Two unlikely friends, one mostly body (Radcliffe’s Manny) and the other mostly mind (Dano’s Hank), are stranded in the wild. They must overcome a series of increasingly difficult material and symbolic obstacles, each of which emerges logically from their predicament: get water, get food, learn to navigate. Manny’s preternaturally intuitive boner points the way home, in a good joke on how we center our lives around desire. In the course of the film, they cross a river, escape a bear attack, and stay friends. Indeed they learn to love each other so much that what we and they thought were their differences turn out to be manifestations of a higher, dialectically composed unity: mind depends on body depends on me depends on you.

“Everything everywhere matters to everything,” Manchester Orchestra’s Andy Hull croons on the score, as Manny and Hank make out in a river, since this movie has no problem telling us what it wants to tell us in midstream. But IndieWire, too, took issue with the plot and compared the movie’s story line to a Pollock canvas. The reviewer crowned his own mess of an encomium with an equivocal cliché: “The movies that divide us only make us stronger,” we are told.

Even less helpful — but perhaps more telling — than most of Swiss Army Man’s reviews has been The New York Times’s coverage of the film’s Los Angeles-based directors Daniel Scheinert and Daniel Kwan, better known as “DANIELS” and best known for their music video work. The Times treated them as shiny objects prefabricated for your modern lifestyle enjoyment: you could learn about their cozy homes in Los Angeles, their pets, and so forth, in case you, too, wanted to buy those things. Your average commuter buppie may be more interested in Kwan and Scheinert’s work-life balance than in thinking through Swiss Army Man’s generic free play, its kaleidoscopic tumble of buddy comedy, gross-out bromance, high romance, survival epic, and action-adventure spoof. There’s not much space in the arts section for a critic to wonder at how all that mixing and mingling is licensed by the film’s ardent sincerity, its cool irony, and its straiteningly optimistic celebration of love, culture, and the artmaking impulse.

== ITEMS ==
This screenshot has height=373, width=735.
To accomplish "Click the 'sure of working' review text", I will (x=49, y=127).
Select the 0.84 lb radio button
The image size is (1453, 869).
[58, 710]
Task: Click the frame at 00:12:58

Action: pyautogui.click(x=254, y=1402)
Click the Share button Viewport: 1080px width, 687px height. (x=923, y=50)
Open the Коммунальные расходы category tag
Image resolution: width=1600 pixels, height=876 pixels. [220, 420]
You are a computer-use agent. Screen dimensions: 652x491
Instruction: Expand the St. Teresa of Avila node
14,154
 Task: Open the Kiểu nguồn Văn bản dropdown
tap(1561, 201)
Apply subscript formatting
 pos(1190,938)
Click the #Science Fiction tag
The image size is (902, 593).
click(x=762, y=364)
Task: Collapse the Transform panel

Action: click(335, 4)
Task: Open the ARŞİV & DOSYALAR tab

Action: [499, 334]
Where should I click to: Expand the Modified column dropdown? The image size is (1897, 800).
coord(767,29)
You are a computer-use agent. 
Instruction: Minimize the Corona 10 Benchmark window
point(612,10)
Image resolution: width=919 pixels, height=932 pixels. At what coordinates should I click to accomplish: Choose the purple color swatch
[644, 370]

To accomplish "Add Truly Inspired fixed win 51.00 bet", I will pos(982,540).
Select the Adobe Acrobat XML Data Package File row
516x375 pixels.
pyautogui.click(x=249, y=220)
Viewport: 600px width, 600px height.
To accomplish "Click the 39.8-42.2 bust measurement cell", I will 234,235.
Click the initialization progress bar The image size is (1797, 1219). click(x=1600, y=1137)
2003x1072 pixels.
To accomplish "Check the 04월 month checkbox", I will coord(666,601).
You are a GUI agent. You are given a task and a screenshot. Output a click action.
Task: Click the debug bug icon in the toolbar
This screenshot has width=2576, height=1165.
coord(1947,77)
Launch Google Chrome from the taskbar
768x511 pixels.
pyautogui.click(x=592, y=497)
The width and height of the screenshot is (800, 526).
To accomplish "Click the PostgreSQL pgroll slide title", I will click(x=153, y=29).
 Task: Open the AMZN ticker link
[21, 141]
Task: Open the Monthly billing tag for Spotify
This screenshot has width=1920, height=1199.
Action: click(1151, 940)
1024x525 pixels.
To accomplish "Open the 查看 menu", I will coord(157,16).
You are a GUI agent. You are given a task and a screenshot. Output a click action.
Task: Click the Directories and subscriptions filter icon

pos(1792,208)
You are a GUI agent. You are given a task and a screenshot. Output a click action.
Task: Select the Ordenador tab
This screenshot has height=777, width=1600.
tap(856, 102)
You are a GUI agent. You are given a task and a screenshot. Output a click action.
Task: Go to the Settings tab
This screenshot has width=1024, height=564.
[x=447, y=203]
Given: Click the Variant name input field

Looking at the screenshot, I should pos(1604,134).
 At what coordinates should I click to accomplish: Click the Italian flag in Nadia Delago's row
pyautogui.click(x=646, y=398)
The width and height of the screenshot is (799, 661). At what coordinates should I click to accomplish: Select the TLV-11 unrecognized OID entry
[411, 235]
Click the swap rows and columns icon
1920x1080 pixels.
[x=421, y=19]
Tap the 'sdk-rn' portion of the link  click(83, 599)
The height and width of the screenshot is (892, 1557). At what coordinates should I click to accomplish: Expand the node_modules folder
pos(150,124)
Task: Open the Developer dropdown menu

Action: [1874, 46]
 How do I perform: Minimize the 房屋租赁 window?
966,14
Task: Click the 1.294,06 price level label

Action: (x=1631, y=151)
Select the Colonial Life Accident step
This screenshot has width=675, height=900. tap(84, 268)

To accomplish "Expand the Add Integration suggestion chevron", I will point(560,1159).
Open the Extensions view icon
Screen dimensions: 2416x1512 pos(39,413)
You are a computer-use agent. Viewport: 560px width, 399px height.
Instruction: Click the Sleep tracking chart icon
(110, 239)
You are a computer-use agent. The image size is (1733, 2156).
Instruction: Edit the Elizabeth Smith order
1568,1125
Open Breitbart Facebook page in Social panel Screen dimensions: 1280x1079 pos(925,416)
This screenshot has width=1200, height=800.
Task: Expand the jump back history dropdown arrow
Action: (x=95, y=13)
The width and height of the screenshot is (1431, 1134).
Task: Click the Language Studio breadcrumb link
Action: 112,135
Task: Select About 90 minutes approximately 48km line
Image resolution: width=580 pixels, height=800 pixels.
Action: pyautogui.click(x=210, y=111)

== GIVEN INSTRUCTION A ==
In the Swiss Army Man review, swap "bear" for "moose" and write out the stretch from "Two unlikely friends, one" through "depends on you." with that change.
== GIVEN INSTRUCTION B ==
According to the Swiss Army Man review, who directed the film?
== GIVEN INSTRUCTION C ==
Give what follows the last sentence of the Swiss Army Man review, carrying it on from that point.
The data that come after the review are separate material with no connection to it.

== RESULT A ==
Two unlikely friends, one mostly body (Radcliffe’s Manny) and the other mostly mind (Dano’s Hank), are stranded in the wild. They must overcome a series of increasingly difficult material and symbolic obstacles, each of which emerges logically from their predicament: get water, get food, learn to navigate. Manny’s preternaturally intuitive boner points the way home, in a good joke on how we center our lives around desire. In the course of the film, they cross a river, escape a moose attack, and stay friends. Indeed they learn to love each other so much that what we and they thought were their differences turn out to be manifestations of a higher, dialectically composed unity: mind depends on body depends on me depends on you.

== RESULT B ==
Daniel Scheinert and Daniel Kwan, better known as "DANIELS."

== RESULT C ==
In which case, let the buppie and the arts section go to hell: Swiss Army Man is a film by which critics ought to judge ourselves. We have seen this movie before, in our dreams, when we were children. Its extraordinary contact with our oldest forms of storytelling seems to have rendered it an unintelligible novelty, but if we can’t see how gracefully everything in it matters to everything else in it — plot to character development to dialogue to music to art direction to setting to acting to cinematography — then there’s something wrong with us.

¤


Every comedy begins with the ending of a tragedy. Scrawny Hank is stranded on an island, balancing on his tiptoes on a bright red cooler. The construction of that shot immediately miniaturizes DANIELS’s intuitive genius: a starving, depressed, isolated man stages his suicide by literally standing on the symbolic absence of food, friends, and fun. He’s about to step forward when he spots something in the waves. Startled, he sort of step-falls forward anyway and — because comedy is the genre of happy accident, of the conversion of doom to blessing, gravity to levity — the rope snaps. This one pratfall serves as generic invocation enough: it tells us everything we need to know about what will happen over the next hour and 35 minutes, barring, of course, local manifestations of more genius.

Hank pulls Manny from the waves. Farts follow. “Oh, that’s funny,” says Hank, bitterly. Then he steals the corpse’s belt to repair his snapped noose. He’s back on the cooler. But then: More farts. Hank can’t muster the necessary self-seriousness to step forward and die — a life saved by flatulence. Fittingly, a second or so later, Hank realizes the corpse’s farts are a form of jet propulsion and he can ride it to safety.

That goes, you know, not great but okay. The two wash up on a mainland beach and take shelter in a cave full of trash. Hank starts talking to Manny, who’s still unconscious: “You can’t sleep, either,” he says, projecting, as we all project, his suffering onto the nearest human-like thing. He sings Manny a sweet song his mother sang “so he wouldn’t overthink things” and could sleep. He takes Manny into his lap, sliding the corpse’s eyelids shut with his fingertips. His attempt has the opposite effect: Hank’s humanity wakes up Manny, whose eyelids slide back open while Hank isn’t looking.

Almost as a sort of reward for his compassion — which, interestingly, is the same as his selfishness — in the morning, Hank discovers that Manny can serve as a human water bottle and then that he can talk. “Hello, buddy,” says Manny to Hank. The latter is so frightened by the corpse’s sudden vocalization that he socks him in the head. Rhetorical questions are dumb, generally, but: Could there be a better invocation of slapsticky buddy comedy than a punch line in which someone punches their buddy in the head?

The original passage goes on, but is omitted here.